Problemler ve Görevler:
(A) Söz hakkı konulu yazıdan, "Açık, tartışmaya açık" sözlerinin geçtiği yerden başlayıp "dilimizi telaffuz etmediler." sözlerinden sonra biten bölümü hiçbir değişiklik yapmadan aktarınız.
(B) Söz hakkı konulu yazıya göre, Telif'i önlerine koymaları neyle eşdeğer görülmüştür?

Verilen Alıntı:
########################################
21 Temmuz 2008

Söyleyebileceğim Birşey Kalmadı Sanırım



Söylenecek şey o kadar çok iken.

Söz hakkımızı savunan hiç bir çevre görmedik.

Söz hakkımızı savunan dostlarımız olmadı.

Açık, tartışmaya açık hiç bir ortamda bulunma şansımız olmadı.

Herkes bir şey dayattı, karşı koyduk.

Öğrencilerimiz, ustalarımız, yakınlarımız işlerine gelmedikçe ortak dilimizi telaffuz etmediler.

Telif'i önlerine koymamız gevezelikle eşdeğer görüldü.

İki sayfa ezber okuyabilmek için sözümüü boğazımıza tıktılar hep.

O kadar dinledik, saymadılar. Konuştuğumuzda hep konuşan olduk.

Söyleyeceğimiz, soracağımız, dinleyeceğimiz, merak ettiğimiz çok.
########################################
Sağlanan Veriler:
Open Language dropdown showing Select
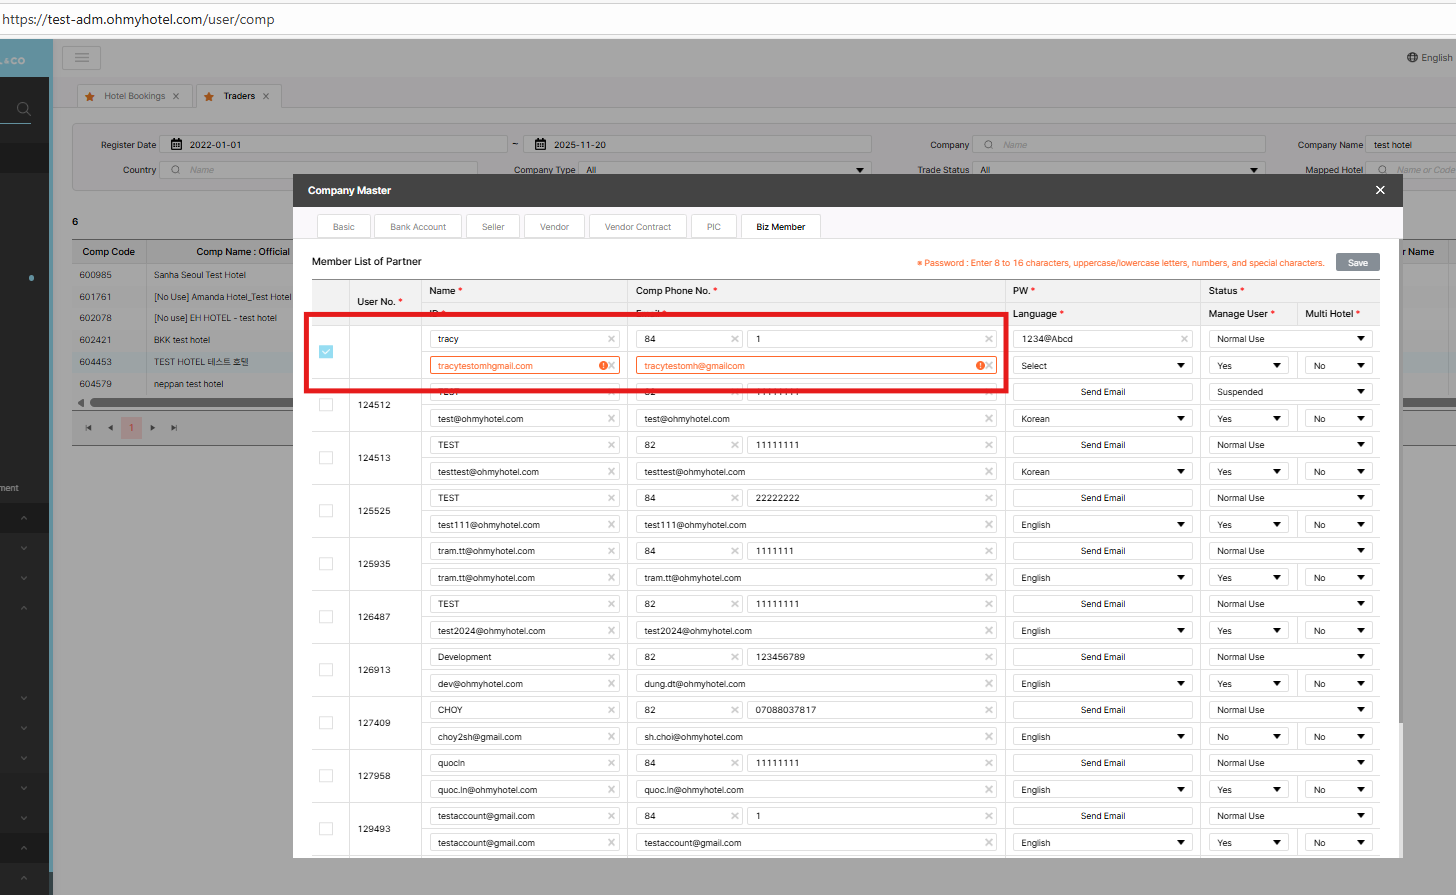 (x=1102, y=366)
########################################
Görev Bazında Çözümler:
(A)
Açık, tartışmaya açık hiç bir ortamda bulunma şansımız olmadı.

Herkes bir şey dayattı, karşı koyduk.

Öğrencilerimiz, ustalarımız, yakınlarımız işlerine gelmedikçe ortak dilimizi telaffuz etmediler.

(B) Gevezelikle eşdeğer görülmüştür.